Intel difference in sequential speeds:
X25-X series = 170 MB/s read / 35 MB/s write
X25-M G2 series = 170 MB/s read / 70 MB/s write
X25-E series = 250 MB/s read / 170 MB/s write

justdoit
11-24-2009, 06:51 PM
lol yeah
interesting decision coming up as it seems.

justdoit
11-24-2009, 08:57 PM
you seem to have knowledge in that area so you might know if it makes sense to buy a quad core to improve that speed h&m+postgres (or for poker purpose in general) or is there a core2duo basicly the same?
and another question does hm and postgres run fine under a w7 64bit? would you recommend there 8gb of ram or are 4 enough?
ty

netsrak
11-25-2009, 04:26 AM
When buying a new computer you should use the newest technology:
1. Quad Core CPU
2. 8 GB RAM
3. Windows 7 64 Bit

Just my thoughts. I think Pat will give you more details later.

Patvs
11-25-2009, 07:19 AM
It works great on Windows 7 x64.
RAM: 8 is a bit overkill. Although I have had rare situations where my 6 GB of RAM was not enough. (and those situations involved copying 100.000 handhistory .txt files from one folder to the other) :)
I'd say 4-6 GB is recommended for ALL people that buy a new computer now.
(which requires a 64 bit version of Windows)

The trick is to buy/build a "balanced system".
DDR3 RAM memory has a maximum bus speed of 1066-2000 Mhz (and transfer rate of 6400 MB/s), the fastest ATI 5970 videocard is 4000 Mhz (fastest PCI Express 2.0 slot 8 GB/s), X58 socket mainbords 6400 MT/s, the Intel i7 920 processor 4x 2.66 Mhz,.... but the fastest SATA harddisk is limited by the maximum 300 MB/s of the current SATAII ports.

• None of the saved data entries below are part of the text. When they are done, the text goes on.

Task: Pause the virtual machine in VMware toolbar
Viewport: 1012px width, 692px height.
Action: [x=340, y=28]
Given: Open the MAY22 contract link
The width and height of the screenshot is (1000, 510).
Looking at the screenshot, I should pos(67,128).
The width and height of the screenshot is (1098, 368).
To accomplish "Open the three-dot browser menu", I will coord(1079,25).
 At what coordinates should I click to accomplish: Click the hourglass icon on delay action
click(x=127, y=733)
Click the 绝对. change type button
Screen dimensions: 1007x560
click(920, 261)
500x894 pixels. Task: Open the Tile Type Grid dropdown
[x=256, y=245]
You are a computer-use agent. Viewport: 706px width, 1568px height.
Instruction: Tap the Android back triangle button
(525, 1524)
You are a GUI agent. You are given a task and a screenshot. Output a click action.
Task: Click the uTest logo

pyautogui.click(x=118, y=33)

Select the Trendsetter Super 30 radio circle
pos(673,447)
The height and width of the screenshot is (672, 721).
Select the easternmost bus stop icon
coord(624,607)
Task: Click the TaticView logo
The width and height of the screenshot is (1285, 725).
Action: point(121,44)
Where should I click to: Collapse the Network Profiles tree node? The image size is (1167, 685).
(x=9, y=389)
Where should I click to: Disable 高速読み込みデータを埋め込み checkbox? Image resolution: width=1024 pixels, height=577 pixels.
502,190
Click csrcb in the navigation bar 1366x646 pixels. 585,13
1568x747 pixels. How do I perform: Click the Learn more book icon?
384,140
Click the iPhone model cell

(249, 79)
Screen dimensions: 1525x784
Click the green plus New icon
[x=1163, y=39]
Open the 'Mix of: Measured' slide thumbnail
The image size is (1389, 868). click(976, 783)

Most prebuild systems have a fast CPU/RAM but have a slow videocard/harddisk, many people think "just adding more RAM" to their system will solve all their problems, many gamers wrongly think only buying a new videocard will solve theirs.

The question for you (and everybody else) is not if you should buy a dualcore or quadcore system, but WHICH quadcore system you have to buy.

Take a look at his! The following Intel CPUs all have the same "clock speed":
Q6700 4x 2.66 Ghz (8 MB L2 cache)
Q8400 4x 2.66 Ghz (2x2MB L2 cache)
Q9400 4x 2.66 Ghz (2x3MB L2 cache)
Q9450 4x 2.66 Ghz (12 MB L2 cache)
i5 750 4x 2.66 Ghz (8 MB smart cache)
i7 920 4x 2.66 Ghz (8 MB L3 cache)

To must consumers they look the same, but performance wise they all perform very differently, based on the chip architecture, available L1/L2/L3 cache, energy efficiency, etc. The MAIN difference is the i7 is the only one that supports hyper-threading. (My computer is running around 1200 threads now - you can see this in TASK MANAGER - Performance). The i7 has 4 cores.. and each core runs two threads. So the i7 has 4 (physical), and 8 (logical) CPUs.

The new released Intel i5 only has 1 thread per core just as the Qxxxx series.
The early 2010 release i9 will have 6 (physical) and 12 (logical) CPUs and the i9 is compatible with the X58 chipset motherboards, that's why they're more expensive.

Do you really need 8 CPUs? Eh... No. Do you need hyperthreating? No... Hardly any program supports it. In fact I've played games that didn't support it at all, and I had to turn it off in the BIOS just to be able to play it.
The i5 750 is the best CPU on the market today. That leaves one final problem: the 300 MB/s maximum transfer speed of the current SATAII harddisks will always be the main bottleneck of your system (and the NEXT generation SATAIII which only supports speeds up to 600 MB/s will not solve that).